Damper and snifting valve
The steam passing through the superheater elements cools their metal and prevents them from melting, but when the throttle closes this cooling effect is absent, and thus a damper closes in the smokebox to cut off the flow through the flues and prevent them being damaged. Some locomotives (particularly on the London and North Eastern Railway) were fitted with snifting valves which admitted air to the superheater when the locomotive was coasting (drifting). This kept the superheater elements cool and the cylinders warm. The snifting valve can be seen behind the chimney on many LNER locomotives.
Front-end throttle
A superheater increases the distance between the throttle and the cylinders in the steam circuit and thus reduces the immediacy of throttle action. To counteract this, some later steam locomotives were fitted with a front-end throttle—placed in the smokebox after the superheater. Such locomotives can sometimes be identified by an external throttle rod that stretches the whole length of the boiler, with a crank on the outside of the smokebox. This arrangement also allows superheated steam to be used for auxiliary appliances, such as the dynamo and air pumps. Another benefit of the front end throttle is that superheated steam is immediately available. With the dome throttle it took quite some time before the super heater actually provided benefits in efficiency. One can think of it in this way: if one opens saturated steam from the boiler to the superheater it goes straight through the superheater units and to the cylinders which doesn't leave much time for the steam to be superheated. With the front-end throttle, steam is in the superheater units while the engine is sitting at the station and that steam is being superheated. Then when the throttle is opened, superheated steam goes to the cylinders immediately.

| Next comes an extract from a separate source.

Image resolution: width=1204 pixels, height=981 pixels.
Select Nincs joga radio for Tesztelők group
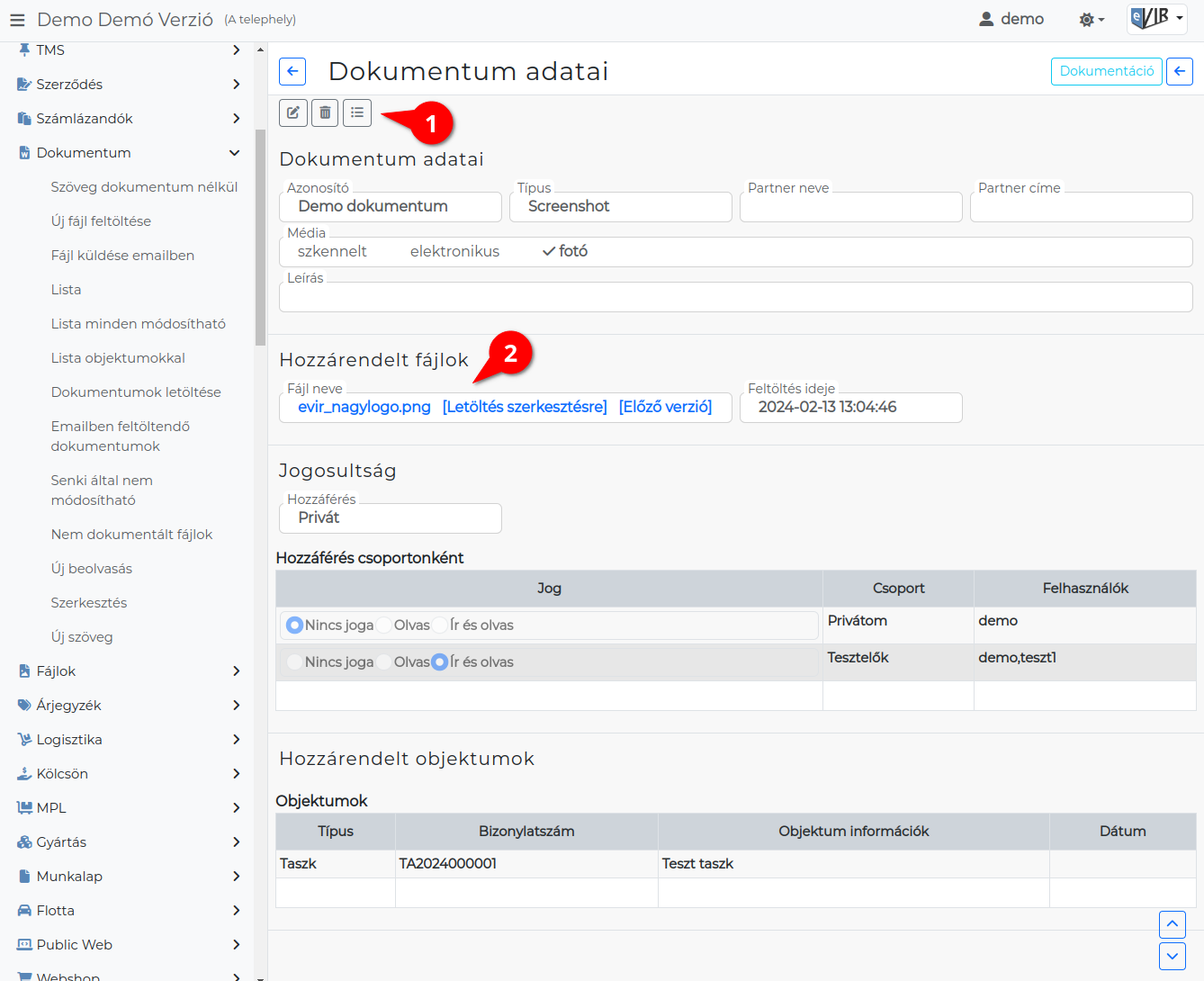click(294, 662)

Advantages and disadvantages
The main advantages of using a superheater are reduced fuel and water consumption but there is a price to pay in increased maintenance costs. In most cases the benefits outweighed the costs and superheaters were widely used. An exception was shunting locomotives (switchers). British shunting locomotives were rarely fitted with superheaters. In locomotives used for mineral traffic the advantages seem to have been marginal. For example, the North Eastern Railway fitted superheaters to some of its NER Class P mineral locomotives but later began to remove them.
Without careful maintenance superheaters are prone to a particular type of hazardous failure in the tube bursting at the U-shaped turns in the superheater tube. This is difficult to both manufacture, and test when installed, and a rupture will cause the superheated high-pressure steam to escape immediately into the large flues, then back to the fire and into the cab, to the extreme danger of the locomotive crew.